Sandown Dental Practice is in Sandown and provides NHS and private treatment to adults and children.

There is level access for people who use wheelchairs and those with pushchairs. Car parking spaces, including those for blue badge holders, are available near the practice.

The dental team includes four dentists, eight dental nurses, four dental hygienists, one administrator, two receptionists and one practice manager. The practice has five treatment rooms.

The practice is owned by a partnership and as a condition of registration must have a person registered with the Care Quality Commission as the registered manager. Registered managers have legal responsibility for meeting the requirements in the Health and Social Care Act 2008 and associated regulations about how the practice is run. The registered manager at Sandown Dental Practice is the senior partner. A registered manager is legally responsible for the delivery of services for which the practice is registered

On the day of inspection, we collected 31 CQC comment cards filled in by patients and spoke with two other patients.

During the inspection we spoke with two dentists, four dental nurses, one dental hygienist, one administrator and the registered manager. We looked at practice policies and procedures and other records about how the service is managed.

The practice is open:

Monday to Friday 8.30am to 5pm

Our key findings were:

  • The practice appeared clean and well maintained.
  • Improvements could be made to staff understanding of infection control procedures in relation to single use items.
  • Staff knew how to deal with emergencies. Appropriate medicines and life-saving equipment were available.
  • The provider had systems to help them manage risk to patients and staff, however improvements could be made to the management of sharps.
  • The provider had suitable safeguarding processes and staff knew their responsibilities for safeguarding vulnerable adults and children.
  • The provider had thorough staff recruitment procedures.
  • Improvements could be made to the Control of Substances Hazardous to Health (COSHH) Regulations 2002 file to ensure the safe storage and use of materials used.
  • Improvements could be made to the decontamination room air temperature control and ventilation.
  • The clinical staff provided patients’ care and treatment in line with current guidelines.
  • Staff treated patients with dignity and respect and took care to protect their privacy and personal information.
  • Staff provided preventive care and supporting patients to ensure better oral health.
  • The appointment system took account of patients’ needs.
  • The provider had effective leadership and culture of continuous improvement.
  • Staff felt involved and supported and worked well as a team.
  • The provider asked staff and patients for feedback about the services they provided.
  • The provider dealt with complaints positively and efficiently.
  • The provider had suitable information governance arrangements.

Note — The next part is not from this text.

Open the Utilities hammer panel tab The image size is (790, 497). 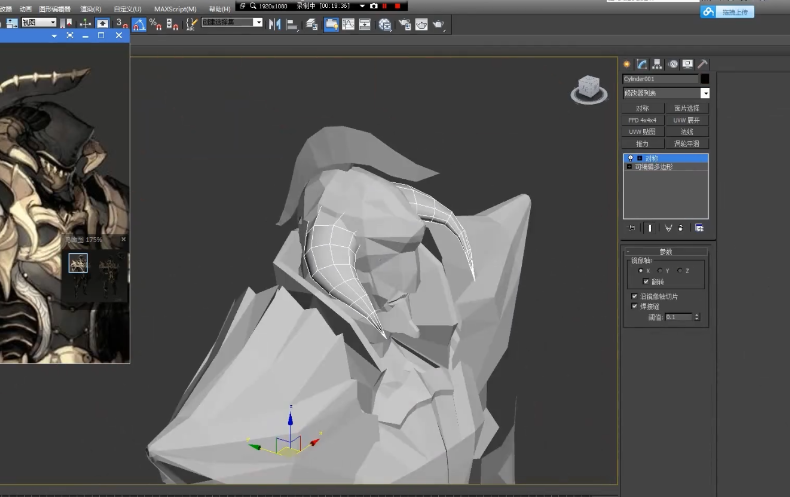click(x=703, y=64)
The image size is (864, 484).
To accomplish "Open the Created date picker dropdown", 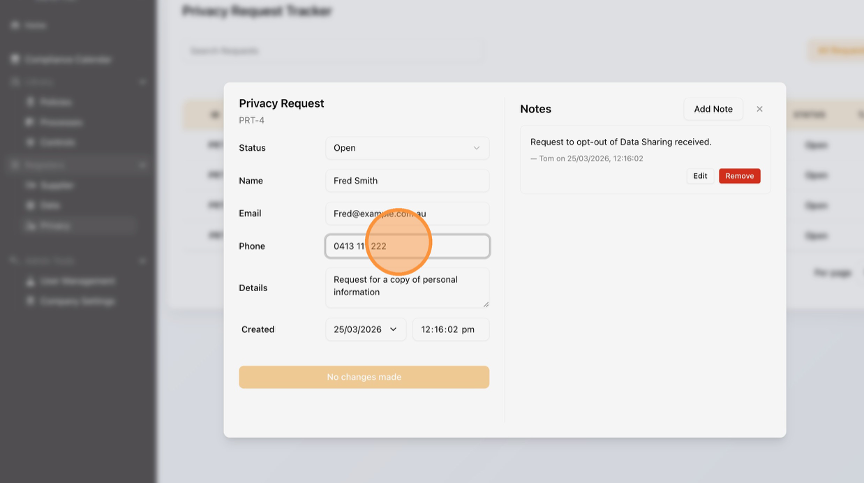I will point(365,329).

There were areas where the provider could make improvements. They should:

  • Review the practice's policy for the control and storage of substances hazardous to health identified by the Control of Substances Hazardous to Health Regulations 2002, to ensure risk assessments are undertaken and the products are stored securely.

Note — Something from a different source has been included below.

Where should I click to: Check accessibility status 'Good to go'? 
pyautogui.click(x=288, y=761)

  • Review the practice’s infection control procedures and protocols taking into account the guidelines issued by the Department of Health in the Health Technical Memorandum 01-05: Decontamination in primary care dental practices and having regard to The Health and Social Care Act 2008: ‘Code of Practice about the prevention and control of infections and related guidance’ In particular single use items and air flow in the decontamination room.

  • Review the suitability of the premises and ensure all areas are fit for the purpose for which they are being used, in particular room air temperatures in the decontamination room.

  • Review the practice’s sharps procedures to ensure the practice is in compliance with the Health and Safety (Sharp Instruments in Healthcare) Regulations 2013.